:: What is expected ::
Copy out the rows word for word, from the line containing "Zoom in with" through the end of the rows.

>> start Dataset records

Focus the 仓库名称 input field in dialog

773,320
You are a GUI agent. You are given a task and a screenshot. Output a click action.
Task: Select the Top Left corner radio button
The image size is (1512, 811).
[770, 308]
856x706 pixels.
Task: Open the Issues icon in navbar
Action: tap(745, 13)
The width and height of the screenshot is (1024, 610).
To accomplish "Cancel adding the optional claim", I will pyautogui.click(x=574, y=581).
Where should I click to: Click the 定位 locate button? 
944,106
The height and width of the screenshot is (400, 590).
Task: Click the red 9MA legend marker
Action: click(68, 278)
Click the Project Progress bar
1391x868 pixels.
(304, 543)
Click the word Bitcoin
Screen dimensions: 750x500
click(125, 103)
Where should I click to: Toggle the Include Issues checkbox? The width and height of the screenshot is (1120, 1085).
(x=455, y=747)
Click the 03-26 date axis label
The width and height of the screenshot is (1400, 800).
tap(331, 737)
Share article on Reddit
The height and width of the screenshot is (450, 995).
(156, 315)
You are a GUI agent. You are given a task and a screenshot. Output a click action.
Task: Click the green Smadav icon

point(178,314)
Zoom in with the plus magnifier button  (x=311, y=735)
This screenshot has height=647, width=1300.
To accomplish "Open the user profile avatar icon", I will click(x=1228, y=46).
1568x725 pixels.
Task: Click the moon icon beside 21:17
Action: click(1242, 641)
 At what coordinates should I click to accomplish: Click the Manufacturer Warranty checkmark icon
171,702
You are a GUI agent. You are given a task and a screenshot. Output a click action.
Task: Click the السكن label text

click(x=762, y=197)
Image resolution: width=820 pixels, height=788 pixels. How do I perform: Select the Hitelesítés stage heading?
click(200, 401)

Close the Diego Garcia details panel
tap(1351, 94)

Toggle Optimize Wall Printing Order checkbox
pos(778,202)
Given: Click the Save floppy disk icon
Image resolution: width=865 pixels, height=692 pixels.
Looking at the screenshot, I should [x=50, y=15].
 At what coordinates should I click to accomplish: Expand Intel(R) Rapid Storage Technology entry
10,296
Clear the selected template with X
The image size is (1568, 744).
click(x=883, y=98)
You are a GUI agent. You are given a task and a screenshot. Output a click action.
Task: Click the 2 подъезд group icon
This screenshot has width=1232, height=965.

>> end Dataset records

:: Task response ::
Zoom in with the plus magnifier button  (x=311, y=735)
This screenshot has height=647, width=1300.
To accomplish "Open the user profile avatar icon", I will click(x=1228, y=46).
1568x725 pixels.
Task: Click the moon icon beside 21:17
Action: click(1242, 641)
 At what coordinates should I click to accomplish: Click the Manufacturer Warranty checkmark icon
171,702
You are a GUI agent. You are given a task and a screenshot. Output a click action.
Task: Click the السكن label text

click(x=762, y=197)
Image resolution: width=820 pixels, height=788 pixels. How do I perform: Select the Hitelesítés stage heading?
click(200, 401)

Close the Diego Garcia details panel
tap(1351, 94)

Toggle Optimize Wall Printing Order checkbox
pos(778,202)
Given: Click the Save floppy disk icon
Image resolution: width=865 pixels, height=692 pixels.
Looking at the screenshot, I should [x=50, y=15].
 At what coordinates should I click to accomplish: Expand Intel(R) Rapid Storage Technology entry
10,296
Clear the selected template with X
The image size is (1568, 744).
click(x=883, y=98)
You are a GUI agent. You are given a task and a screenshot. Output a click action.
Task: Click the 2 подъезд group icon
This screenshot has width=1232, height=965.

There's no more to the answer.